Se antes as mulheres não existiam para a ciência, o mercado, o voto ou fora das tarefas de cuidado pessoal e doméstico, hoje elas são aniquiladas por meio de violência física e moral para que voltem dos quartos de onde não deveriam ter saído ou, até mesmo deixem de existir. Esse é o recado e o controle que o machismo opera na sociedade patriarcal. E daí temos salários menores, menos cargos de chefia, menos representatividade social e política, apesar do salto em qualificação e dedicação de tantas mulheres, que ainda nos dias de hoje acumulam as tarefas de casa na operação delas ou na gestão das outras mulheres que as farão. Nem falo aqui da maternidade.

Você vai continuar com essa tradição supostamente do seu antepassado? Será mais um que parece sair do sério por conta das mulheres que se desacomodam e modificam a ordem das coisas? Mas que ordem é essa? Eles dirão que é a ordem natural das coisas. Eu direi, pelo que venho aprendendo com outras mulheres, que é a lei e a ordem de uma sociedade estruturada na esteira patriarcal.

Em resumo,  uma sociedade de domínio masculino cujo dinheiro, voz e decisões eram dos homens e às mulheres restavam coisas que eram permitidas fazer e todas as outras proibidas (como estudar).  Não apenas direitos eram negados, havia uma recomendação de valores e condutas as quais as (boas) mulheres deveriam seguir à risca.

Mas porque dói tanto aos homens desacomodar-se do papel de dominância e garantir espaço, direitos e apoio às mulheres? A maioria, aposto, vai negar que dói. E esta mesma maioria gosta de pensar num processo de igualdade feminina desde que não seja com “a sua” mulher.

A partir de hoje, nesse espaço de Opinião do IMJ, dedicarei pelo menos uma coluna do mês, dentre as temáticas de atualidade e política, para tratar de assuntos atinentes às mulheres como igualdade de gênero, machismo, violência, patriarcado, representatividade, carreira e educação.

Porque toda semana, garimpando notícias do cenário político nacional e as tretas internacionais dos países dirigidos por homens, sou atravessada por manchetes e chamadas de mulheres mortas por homens, sejam eles seus companheiros, ex-maridos, parentes ou vizinhos.
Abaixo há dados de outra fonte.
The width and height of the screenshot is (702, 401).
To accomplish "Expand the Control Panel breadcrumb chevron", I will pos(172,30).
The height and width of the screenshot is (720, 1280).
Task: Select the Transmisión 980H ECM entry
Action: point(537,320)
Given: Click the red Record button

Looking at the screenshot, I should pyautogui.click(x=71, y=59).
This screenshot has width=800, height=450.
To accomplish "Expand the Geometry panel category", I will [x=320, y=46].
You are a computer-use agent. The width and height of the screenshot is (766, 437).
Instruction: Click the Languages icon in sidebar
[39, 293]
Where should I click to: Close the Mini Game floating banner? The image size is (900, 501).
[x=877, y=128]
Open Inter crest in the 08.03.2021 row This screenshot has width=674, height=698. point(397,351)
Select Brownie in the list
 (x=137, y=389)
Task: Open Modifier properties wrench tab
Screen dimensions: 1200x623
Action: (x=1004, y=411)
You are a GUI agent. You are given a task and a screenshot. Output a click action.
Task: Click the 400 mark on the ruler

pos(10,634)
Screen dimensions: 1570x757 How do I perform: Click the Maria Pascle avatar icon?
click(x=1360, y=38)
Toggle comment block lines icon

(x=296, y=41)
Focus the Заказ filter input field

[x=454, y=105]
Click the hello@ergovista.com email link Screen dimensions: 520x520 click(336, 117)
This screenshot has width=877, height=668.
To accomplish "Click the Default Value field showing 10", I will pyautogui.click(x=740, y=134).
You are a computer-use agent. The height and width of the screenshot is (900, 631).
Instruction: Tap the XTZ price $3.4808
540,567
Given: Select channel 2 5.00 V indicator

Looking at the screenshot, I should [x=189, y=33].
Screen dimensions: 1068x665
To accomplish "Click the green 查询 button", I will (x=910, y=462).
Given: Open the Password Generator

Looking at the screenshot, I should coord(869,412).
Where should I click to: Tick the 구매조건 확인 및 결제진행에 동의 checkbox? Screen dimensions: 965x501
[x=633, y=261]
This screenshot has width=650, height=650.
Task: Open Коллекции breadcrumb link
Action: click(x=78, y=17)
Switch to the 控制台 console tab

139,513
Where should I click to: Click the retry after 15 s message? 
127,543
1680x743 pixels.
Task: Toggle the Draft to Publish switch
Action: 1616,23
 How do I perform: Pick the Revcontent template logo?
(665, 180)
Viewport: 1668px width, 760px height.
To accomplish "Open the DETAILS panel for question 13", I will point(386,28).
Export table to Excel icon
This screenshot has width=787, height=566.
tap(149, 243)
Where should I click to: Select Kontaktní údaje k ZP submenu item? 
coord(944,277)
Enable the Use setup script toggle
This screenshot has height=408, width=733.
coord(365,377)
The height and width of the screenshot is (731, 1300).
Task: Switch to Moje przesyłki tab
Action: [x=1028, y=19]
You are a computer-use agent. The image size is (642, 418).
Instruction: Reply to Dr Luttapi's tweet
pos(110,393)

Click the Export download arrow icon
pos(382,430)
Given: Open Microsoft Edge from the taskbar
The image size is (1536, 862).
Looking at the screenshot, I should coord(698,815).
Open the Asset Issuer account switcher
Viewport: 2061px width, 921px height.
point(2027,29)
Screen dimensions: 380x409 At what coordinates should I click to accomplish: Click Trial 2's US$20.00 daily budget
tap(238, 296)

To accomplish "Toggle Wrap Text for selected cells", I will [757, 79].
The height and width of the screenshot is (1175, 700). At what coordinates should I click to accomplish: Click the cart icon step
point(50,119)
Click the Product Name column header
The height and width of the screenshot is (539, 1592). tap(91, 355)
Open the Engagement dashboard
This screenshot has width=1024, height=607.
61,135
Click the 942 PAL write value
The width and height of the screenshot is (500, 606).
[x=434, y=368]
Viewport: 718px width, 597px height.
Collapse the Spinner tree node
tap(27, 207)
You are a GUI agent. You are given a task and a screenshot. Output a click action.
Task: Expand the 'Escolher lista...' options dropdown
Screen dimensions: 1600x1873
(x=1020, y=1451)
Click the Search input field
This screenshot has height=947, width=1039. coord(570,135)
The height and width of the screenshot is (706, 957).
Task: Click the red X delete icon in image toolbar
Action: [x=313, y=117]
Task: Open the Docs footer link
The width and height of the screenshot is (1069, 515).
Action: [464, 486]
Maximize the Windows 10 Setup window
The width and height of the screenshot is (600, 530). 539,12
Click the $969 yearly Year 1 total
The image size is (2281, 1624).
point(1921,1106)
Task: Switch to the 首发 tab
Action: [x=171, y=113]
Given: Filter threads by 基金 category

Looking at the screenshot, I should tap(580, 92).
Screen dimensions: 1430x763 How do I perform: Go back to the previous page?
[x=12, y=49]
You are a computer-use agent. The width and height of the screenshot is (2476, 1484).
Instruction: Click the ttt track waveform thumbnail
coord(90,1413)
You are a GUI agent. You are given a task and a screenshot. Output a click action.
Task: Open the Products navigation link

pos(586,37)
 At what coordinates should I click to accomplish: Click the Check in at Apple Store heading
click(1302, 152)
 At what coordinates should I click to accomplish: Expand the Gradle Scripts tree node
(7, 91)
Todas as semanas mortes absurdas que poderiam ser evitadas não só com ação policial mas com uma remodelação educacional que inicia na família e se estende a todas as entidades. Pela vida das mulheres, pela minha vida, pela vida das minhas netas, tratemos de falar sobre como somos reduzidas a tias da limpeza, esposas ou a pó, quando a eles interessa. Continuarei escrevendo até que deixe de ser incômodo quando uma mulher fala de poder, de justiça e de desejo. Continuarei escrevendo até que deixe de ser incômodo uma mulher com poder, que promove a justiça e que se guia pelos seus desejos. Porque é falando (e escrevendo) que se cria um novo caminho para todas nós.